WASHINGTON -- President Joe Biden signed into law Tuesday a bill expanding mammogram eligibility for veterans, giving final approval to legislation sponsored by Arkansas' U.S. Sen. John Boozman.
Under the measure, veterans who served in locations with burn pits will be cleared for mammograms through health-care providers of the U.S. Department of Veterans Affairs, regardless of age or family history.
A separate bill backed by Boozman and approved by Biden on Tuesday will establish a veterans tele-mammography pilot program, along with ordering the department to update in-house breast imaging to three-dimensional breast imaging.
Boozman, a Republican from Rogers, said there are many female veterans from the Gulf wars who are developing breast cancer at an early age.
"These two bills are very important," he said. "They're not solving the problem in Ukraine and things like that, but for the individuals, for those families, this literally is life and death. So making sure that they're diagnosed earlier, that they're treated in the very best way possible."
Both pieces of legislation passed Congress unanimously.
The senior senator from Arkansas was on hand at the White House on Tuesday as the president signed a slate of veteran-related legislation.
Joy Ilem, national legislative director for the nonprofit Disabled American Veterans, said the group appreciates Boozman's efforts on the mammogram eligibility legislation.
Women veterans have served in Iraq, Afghanistan and other places where there are toxic exposures, she said. The legislation is trying to address veterans of the Gulf wars who develop breast cancer at an earlier age, Ilem said. The Disabled American Veterans is an organization that assists and advocates for service-disabled veterans.
"When there's additional risks, higher risk for people who have served, it's important to be able to get the mammogram early," she said.
Tanya Taylor, the former state chaplain for Arkansas Veterans of Foreign Wars, also praised the legislation Tuesday. The Veterans of Foreign Wars is a veterans service organization.
Requiring the VA to upgrade to three-dimensional breast imaging is going to have a key impact, she said, adding: "I am very honored that we have Senator Boozman."
The bill-signing at the White House marked a rare public appearance between the president and Boozman, who often lambastes the Biden administration on inflation and border security.
Those themes have been on display in recent months as Boozman ran against challengers in this year's Senate Republican primary, which the incumbent won last month.
Boozman continues to be critical of the president, but the senator said Tuesday that veteran issues are neither a Democrat nor Republican topic.
"We hear a lot about all the rancor that goes on here. But many issues like this, particularly veterans, this isn't about Democrats and Republicans. This is not a partisan issue. This is trying to take care of the men and women that served overseas," he said.

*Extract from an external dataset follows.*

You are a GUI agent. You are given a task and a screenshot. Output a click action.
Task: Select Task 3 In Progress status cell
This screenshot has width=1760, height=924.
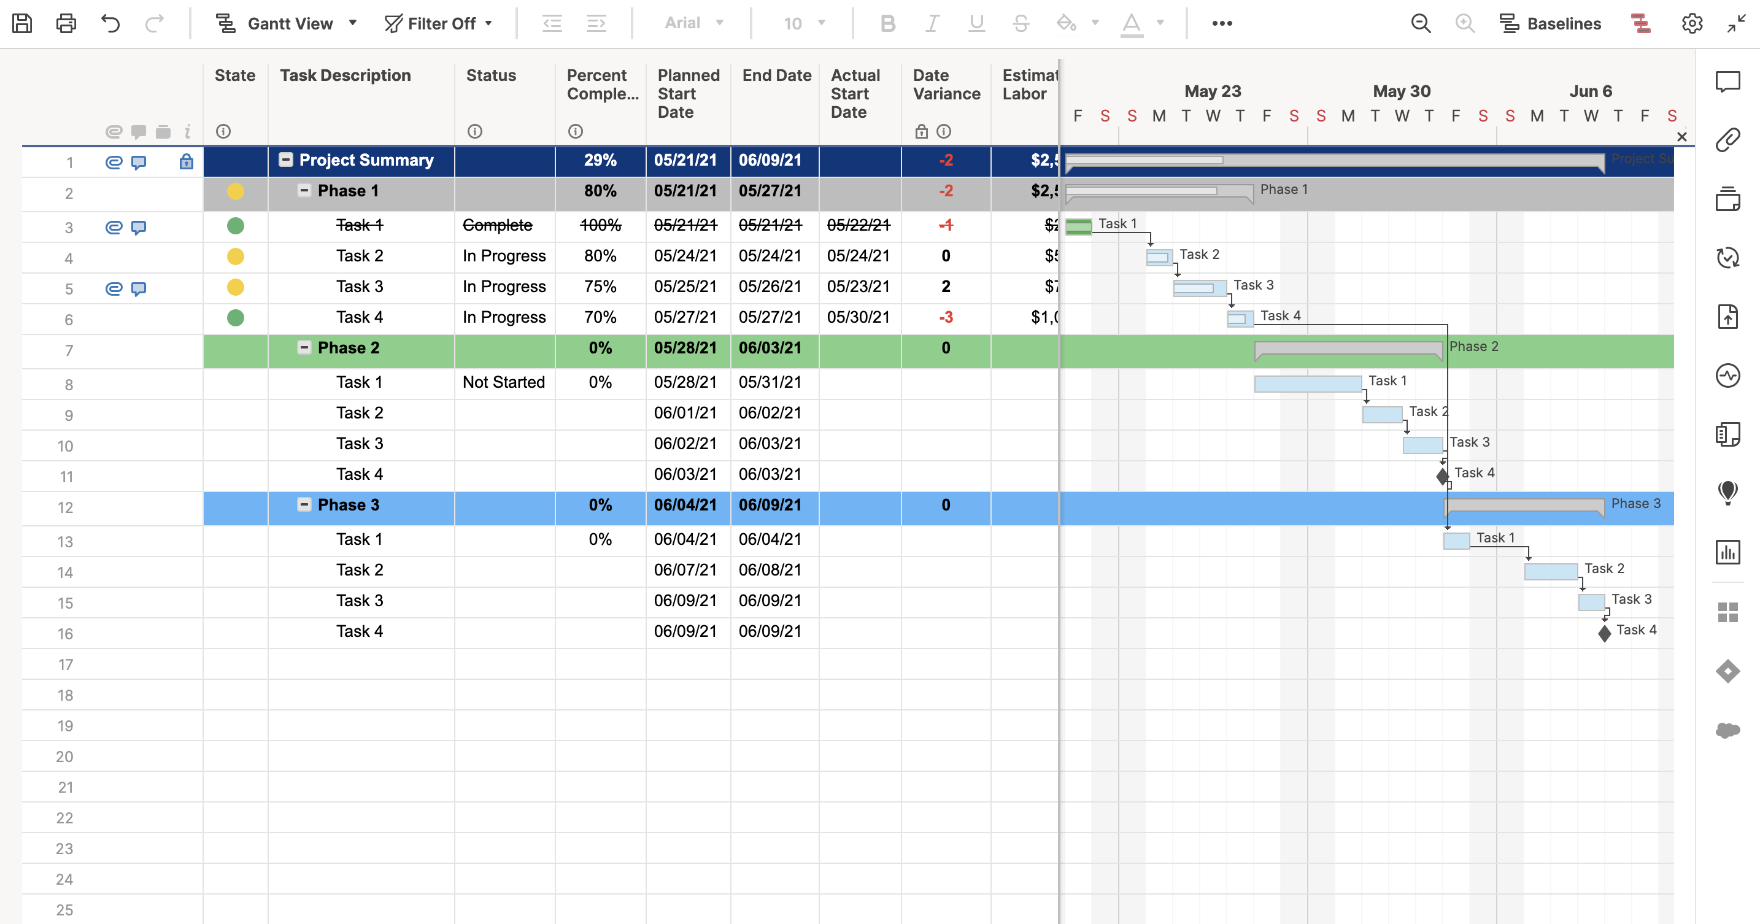[504, 287]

Boozman said it was exciting to be a part of the signing ceremony.
"To see Democrats and Republicans coalescing around getting good things done for veterans really is encouraging and it's a great feeling," he said after the bill-signing Tuesday.
Asked how he was able to pass legislation with unanimous support, Boozman said it's about helping members understand a measure's potential impact.
The legislation signed Tuesday instructs the VA secretary to carry out a three-year pilot program to provide tele-screening mammography for veterans who live in states where the VA does not offer breast imaging services at a department facility. The program would also be for veterans who live in places where access to that service at a department facility "is difficult or not feasible."
Another piece of legislation supported by Boozman received Biden's signature on Tuesday.
The bill would give the VA's Office of Inspector General the ability to subpoena various individuals, including certain former department employees.
The legislation will help with accountability by widening the office's ability to conduct more thorough investigations, Boozman has said.